PAGE EXCERPT:
┌────────

[time-nuts] Re: The amazing $5 timestamper, part 2: discovering a bug in my signal generator

paul swed paulswedb at gmail.com
Wed May 5 14:32:49 UTC 2021


Wanted to respond its been an interesting thread.
You mention sawtooth and that does appear in the GPSDO. Thats why some GPS
receivers actually offer saw tooth correction. (I hope I just didn't
embarrass myself in front of many time nuts)
10 MHz is slow. It would be reasonably simple to double 10 MHz to 20 MHz.
There are cheap doublers on the various pay sites and amplifiers if you are
not a builder. Though its desirable to have some filtering. That at least
gets the STM to 20 MHz without a PLL. It can be doubled again to 40 Mhz.
But that would start to add a lot of noise. But again a simple approach.
Good luck and please keep sharing.
Regards
Paul
WB8TSL


On Wed, May 5, 2021 at 8:43 AM Pluess, Tobias <tpluess at ieee.org> wrote:

> Hi Jeremy
>
> I assume you use the inertnal PLL of the STM32 to get this amazing 184ps
> resolution.
> Can you say something about the frequency stability of that PLL?
> In my very first GPSDO I built, I used a STM32F303. This one had a quite
> bad PLL stability, the frequency was varying over time in a sawtooth like
> manner for some reason. My GPSDO was only stable when I disabled the PLL
> and let the entire MCU run from the 10 MHz OCXO.
>
> In my current GPSDO, I use the STM32F407. I have not tested the PLL yet, so
> currently everything also runs from the 10 MHz clock. I am still testing my
> design since almost a year, and it works quite stable and reliable, but if
> I could use the PLL, that would allow me to improve my algorithms and stuff
> and would let me even connect a small LCD panel to the MCU for status
> display. Currently, with only 10 MHz clock, the CPU is a bit too slow ;-)
>
> So it would be interesting to see what the stability of that PLL is. While
> I do not use the same MCU as you do, it could still be interesting for
> comparison.
>
> Best
> Tobias
> HB9FSX
>
>
> On Sat, Apr 24, 2021 at 9:38 PM Jeremy Elson <jelson at gmail.com> wrote:
>
> > A few months ago, posted to the list about a new device I'm designing
> based
> > on the latest-generation STM32 CPUs. I'm back to post about some
> > improvements to it -- and, it's now good enough that it found a frequency
> > error of 1 part in 1e11 in my Rigol DS1022Z signal generator! Read on for
> > the story.
> >
> > To recap, the relatively new STM32G4 series of ARM Cortex
> microcontrollers
> > have high resolution timers capable of 184 picosecond resolution, and I
> am
> > using it to build a device that can timestamp an arbitrarily long
> sequence
> > of events, on 4 channels, with 184ps resolution and under 1 microsecond
> of
> > dead time between events. The first time I posted, it was after a
> feverish
> > 3-day hackathon getting an early prototype built on a breadboard. I
> posted
> > some (very) preliminary results using a Rubidium frequency reference to
> > timestamp the PPS signal coming from my GPS. There were odd jumps in the
> > timestamps. At the time, I attributed that (incorrectly, it turns out) to
> > the GPS losing and regaining lock.

└────────

[Entries on finding words and elements]
┌────────

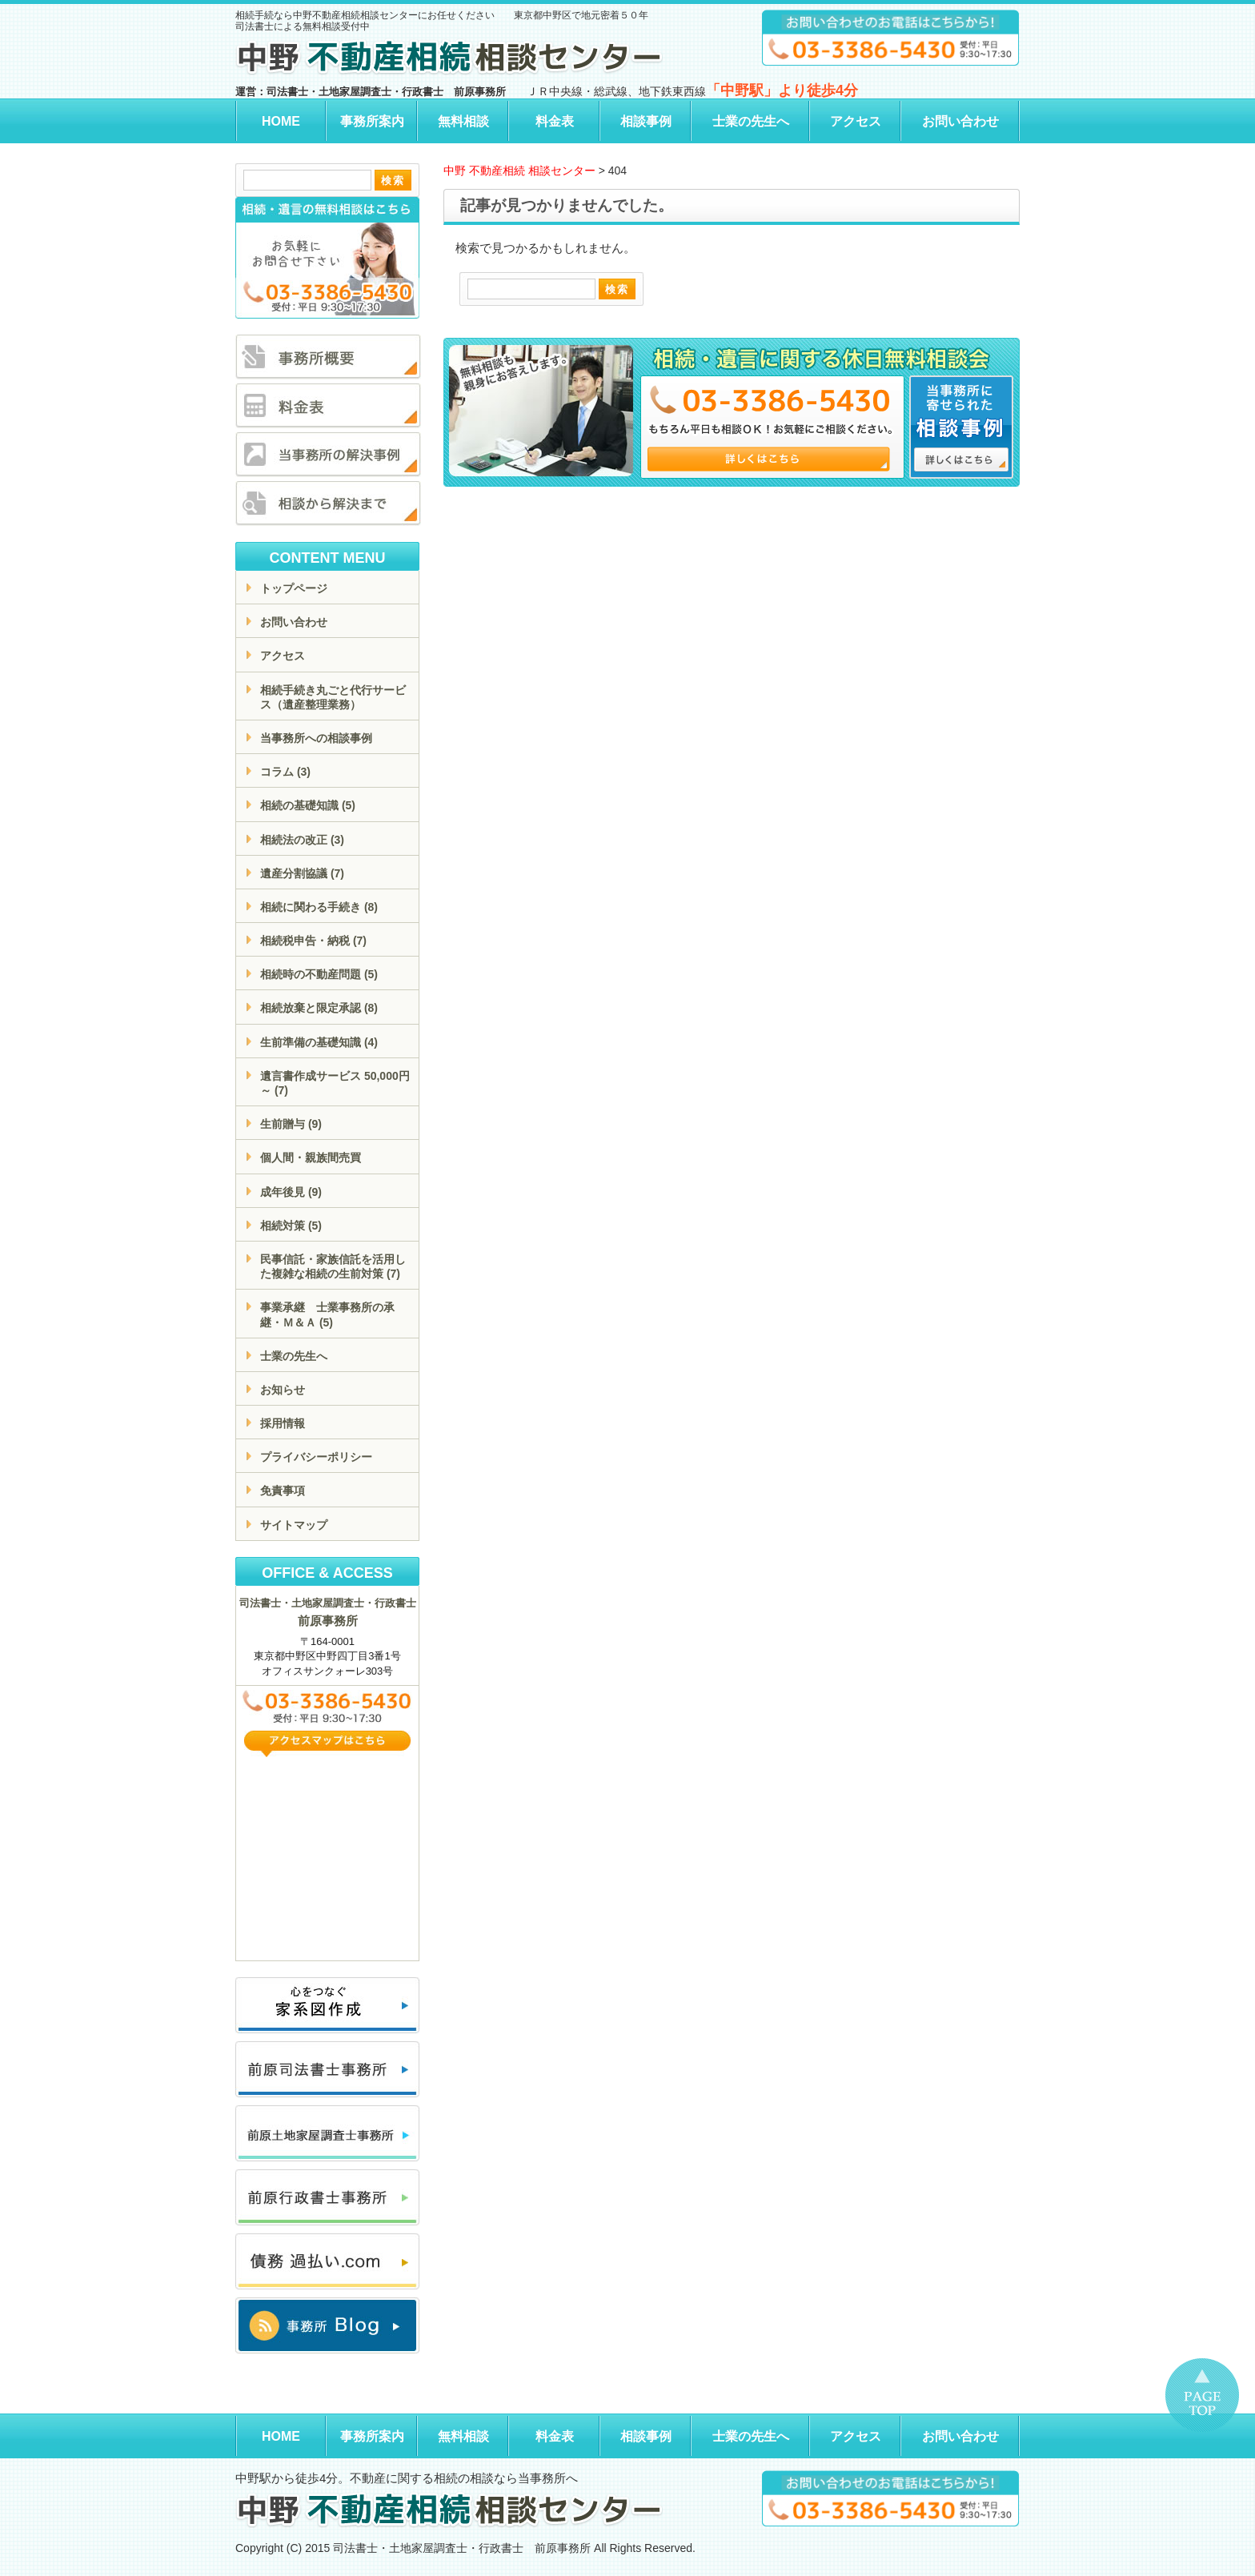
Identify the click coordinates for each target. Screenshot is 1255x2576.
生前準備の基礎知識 (319, 1042)
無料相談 (463, 121)
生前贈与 (291, 1123)
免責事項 (282, 1490)
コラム (285, 771)
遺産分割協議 (302, 873)
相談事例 (646, 121)
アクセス (855, 121)
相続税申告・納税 (313, 940)
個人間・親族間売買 (310, 1157)
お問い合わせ (960, 121)
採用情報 (282, 1423)
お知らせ (282, 1389)
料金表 (554, 121)
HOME (281, 121)
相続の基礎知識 (307, 805)
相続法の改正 (302, 839)
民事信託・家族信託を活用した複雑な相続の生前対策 (333, 1266)
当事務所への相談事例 (316, 738)
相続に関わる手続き (319, 907)
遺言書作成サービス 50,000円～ (335, 1083)
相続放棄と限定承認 (319, 1007)
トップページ (293, 588)
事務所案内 (372, 121)
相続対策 (291, 1225)
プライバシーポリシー (316, 1457)
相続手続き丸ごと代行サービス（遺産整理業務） (333, 697)
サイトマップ (293, 1525)
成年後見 (291, 1192)
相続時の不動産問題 (319, 974)
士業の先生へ (750, 121)
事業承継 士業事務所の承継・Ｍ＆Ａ (327, 1314)
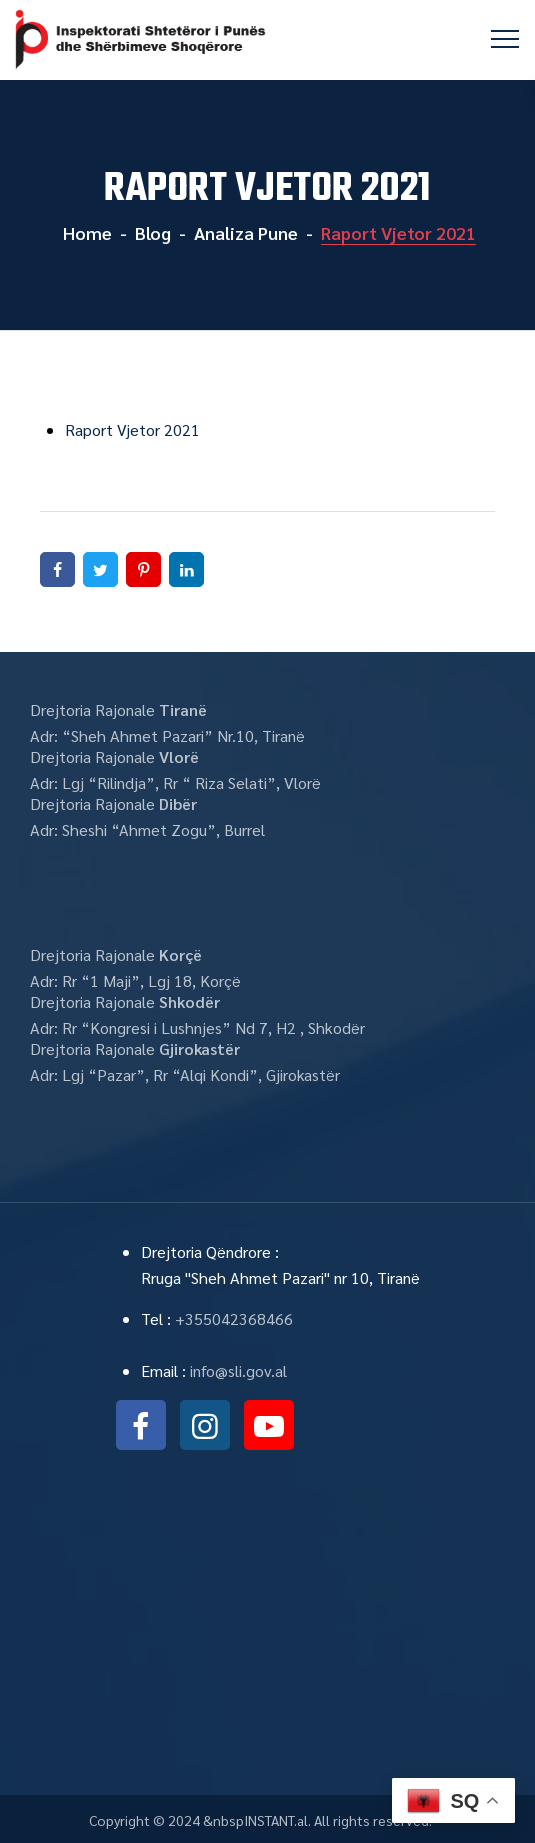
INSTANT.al (276, 1820)
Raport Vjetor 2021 (132, 429)
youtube (269, 1424)
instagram (205, 1424)
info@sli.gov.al (238, 1370)
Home (85, 232)
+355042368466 (234, 1318)
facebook (141, 1424)
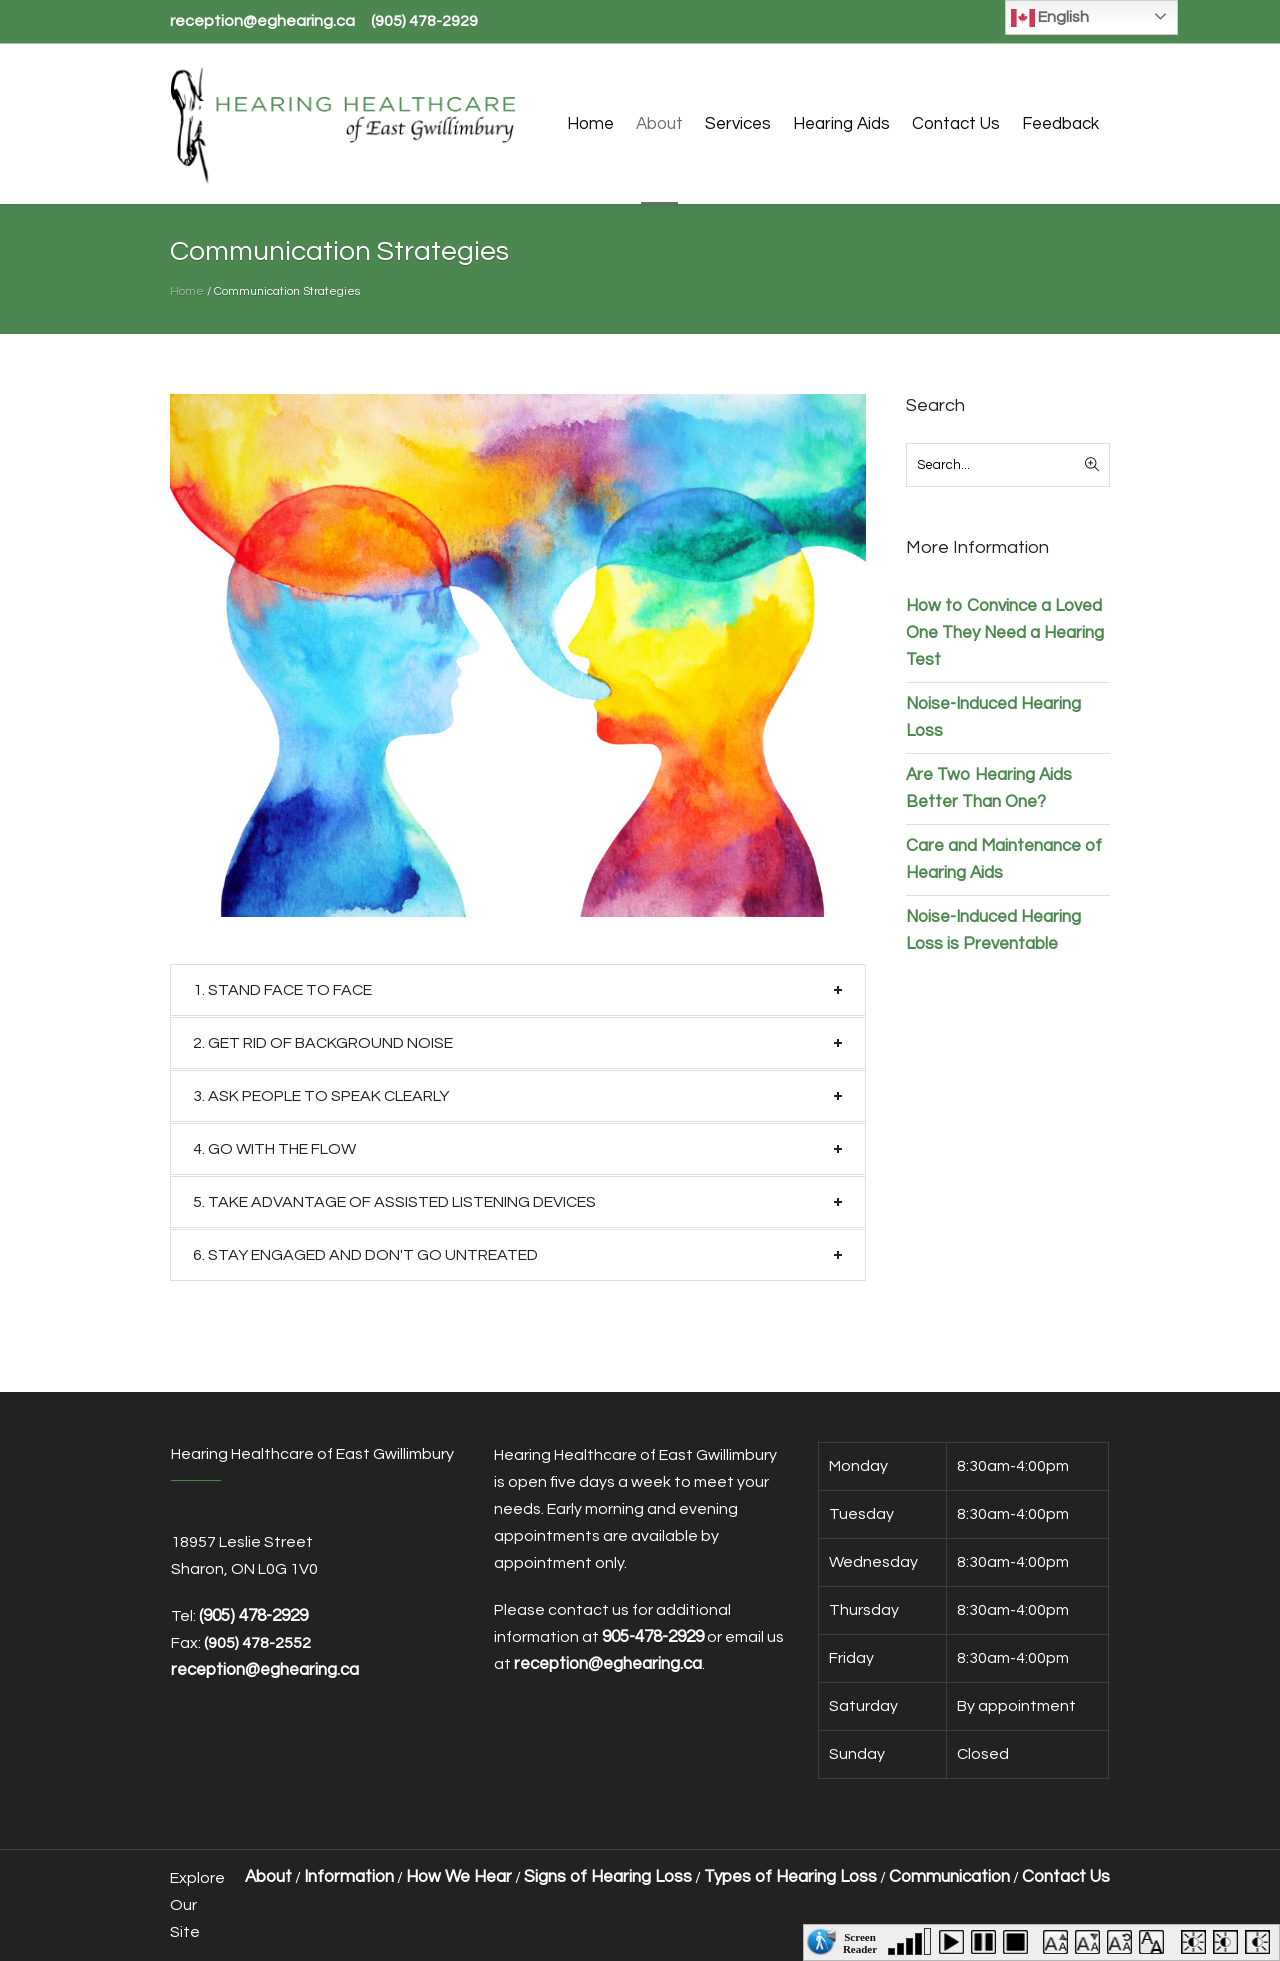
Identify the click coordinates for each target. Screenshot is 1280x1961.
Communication (949, 1877)
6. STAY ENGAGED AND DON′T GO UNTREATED (365, 1255)
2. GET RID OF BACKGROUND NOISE (323, 1043)
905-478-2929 (653, 1637)
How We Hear (459, 1877)
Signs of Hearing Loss (608, 1877)
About (268, 1877)
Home (187, 291)
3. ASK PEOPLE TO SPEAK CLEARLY (321, 1096)
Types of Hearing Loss (790, 1877)
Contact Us (1066, 1877)
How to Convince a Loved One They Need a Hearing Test (1005, 633)
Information (349, 1877)
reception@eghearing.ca (262, 21)
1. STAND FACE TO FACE (282, 990)
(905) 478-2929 (424, 21)
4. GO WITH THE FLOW (274, 1149)
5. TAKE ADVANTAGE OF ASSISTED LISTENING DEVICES (394, 1202)
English (1050, 18)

└────────

TASKS:
1. Answer these questions from the timestamper thread.
(a) Which microcontroller did Tobias use in his very first GPSDO?
(b) Which signal generator was found to have a frequency error?
(c) To what frequency does Paul suggest doubling 10 MHz?
2. Repeat word for word the passage of the timestamper thread that runs from "paul swed paulswedb" up to and including "a simple approach.".

FULL ANSWERS:
1.
(a) STM32F303
(b) Rigol DS1022Z
(c) 20 MHz

2.
paul swed paulswedb at gmail.com
Wed May 5 14:32:49 UTC 2021


Wanted to respond its been an interesting thread.
You mention sawtooth and that does appear in the GPSDO. Thats why some GPS
receivers actually offer saw tooth correction. (I hope I just didn't
embarrass myself in front of many time nuts)
10 MHz is slow. It would be reasonably simple to double 10 MHz to 20 MHz.
There are cheap doublers on the various pay sites and amplifiers if you are
not a builder. Though its desirable to have some filtering. That at least
gets the STM to 20 MHz without a PLL. It can be doubled again to 40 Mhz.
But that would start to add a lot of noise. But again a simple approach.